### TEXTO SELECIONADO:
##########
Uma organização de resistência dos músicos

Uma organização de resistência dos músicos

Em março de 1988, Marcos Souza, jovem pianista, recebe um importantíssimo legado e uma grande responsabilidade. Naquele dia, falecia seu pai, o músico e compositor Francisco Mário. Caberia a Marcos, a partir daquele momento, divulgar e continuar a missão de disseminar a mais genuína música instrumental brasileira, como tantos jovens entendem fazê-lo, hoje.
Desde a infância, Marcos Souza, hoje com 31 anos, recebeu tanta influência de nossas melhores páginas musicais, que afirma ter no sangue a luta pela música brasileira. Marcos gravou com o grupo Conversa de Cordas e agora está envolvido de "corpo e alma" em vários projetos culturais, com sua própria empresa de marketing cultural e design — o Ateliê Cultural —, além da divulgação do mais recente CD, que produziu, dirigiu e compôs – com exceção da música Guerra de Canudos, de Chico Mário —, a trilha sonora do filme "Evandro Teixeira, Instantâneos da Realidade". Um documentário sobre o fotógrafo que é a própria história do foto-jornalismo no Brasil. Nesse disco, o músico também homenageia Hermeto Pascoal, João Donato, Chico Mendes, Francisco Mário e outros.
Para A Nova Democracia, Marcos Sousa fala sobre a inesgotável confiança que deve ser depositada na genuína arte brasileira, determinante para que os músicos no Brasil encontrem a única linha capaz de estruturar e divulgar sua produção, assim como os esforços necessários para se alcançar esses objetivos.

Apesar de todo o descaso com que a música brasileira é tratada, o Brasil é, sem qualquer dúvida, um dos países mais ricos musicalmente. Marcos afirma que só no Brasil existem 432 ritmos catalogados, e muitos bons músicos que podem ser encontrados nos mais diferentes recantos do país: "Isso é uma coisa do Brasil, a necessidade que o brasileiro tem de ser criativo para conseguir sobreviver" e lembra que o Vale do Jequitinhonha — uma das regiões mais pobres do Brasil, ao mesmo tempo, figura entre as mais ricas no plano da arte, tanto no artesanato quanto na música.

"A música é realmente um dos pontos fortes do Brasil. Não é à toa que grandes músicos, cantores, arranjadores são conhecidos no exterior, muitas vezes por pessoas que não sabem sequer onde fica o país. O Brasil ainda é mais conhecido pela sua arte do que por sua localização no mapa", afirma convicto. A música, como uma das formas marcantes de expressão do povo, permite que muito da nossa história possa ser revivida. No melhor da nossa música está um dos suportes da psicologia do nosso povo, do nosso pensamento e da história do país. Algo que passa de geração para geração.
##########
### TAREFAS DO EXERCÍCIO:
A: Diga se cada afirmação abaixo está de acordo com o texto sobre o pianista Marcos Souza, respondendo sim ou não e citando as palavras do texto que decidem a questão: (i) Francisco Mário, pai de Marcos, faleceu em março de 1988. (ii) Marcos Souza compôs todas as músicas do CD mais recente, inclusive Guerra de Canudos. (iii) Segundo Marcos, o Brasil tem 432 ritmos catalogados.
B: Retome o texto sobre o pianista Marcos Souza logo após a última frase e dê continuidade a ele.

### TRECHO DOS DADOS:
##########
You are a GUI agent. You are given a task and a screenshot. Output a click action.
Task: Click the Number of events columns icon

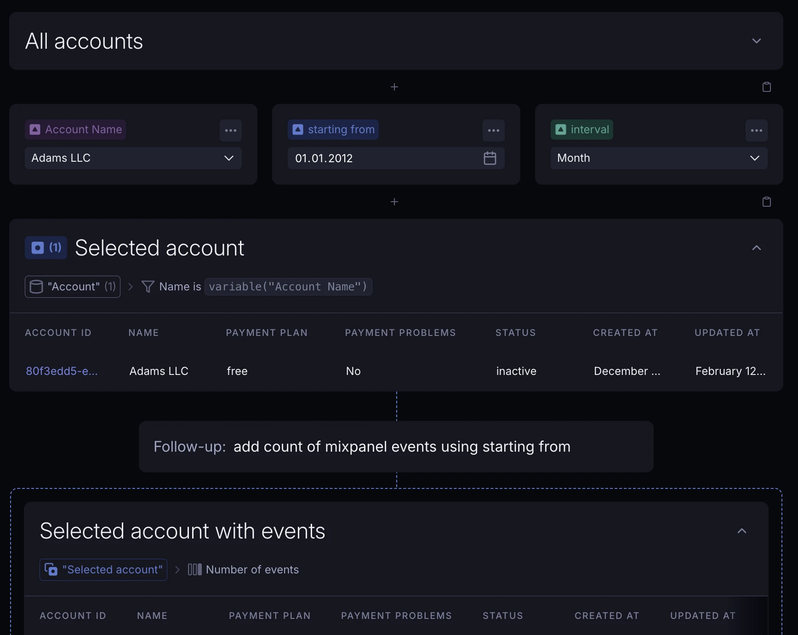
##########
### RESPOSTAS ESCRITAS:
A:
(i) Sim: "Em março de 1988, Marcos Souza, jovem pianista, recebe um importantíssimo legado e uma grande responsabilidade. Naquele dia, falecia seu pai, o músico e compositor Francisco Mário."
(ii) Não: "com exceção da música Guerra de Canudos, de Chico Mário".
(iii) Sim: "Marcos afirma que só no Brasil existem 432 ritmos catalogados".

B:
Por sua experiência, Marcos pode sustentar que o brasileiro gosta, sim, de música clássica e música instrumental, de obras depuradas — desde que elas se identifiquem com a sua personalidade, seus anseios mais justos. A arte não é uma expressão dissociada das demais manifestações culturais, dos mais importantes embates econômicos e políticos de nosso tempo.

Para ele, a afirmação de que certos movimentos efêmeros, como o hip hop, por exemplo, tem caráter popular, não passa de mistificação. A mesma coisa se diz de tudo que é implantado e espúrio. Havendo oportunidade, espaço para a arte dos mais fortes valores populares, a preferência se revelará por essa última. Porque, ao mesmo tempo em que o povo vê shows ditos populares, também prestigia bons projetos, bastando, para tanto, que estejam disponíveis. O que significa dizer, que existam e estejam a preços acessíveis.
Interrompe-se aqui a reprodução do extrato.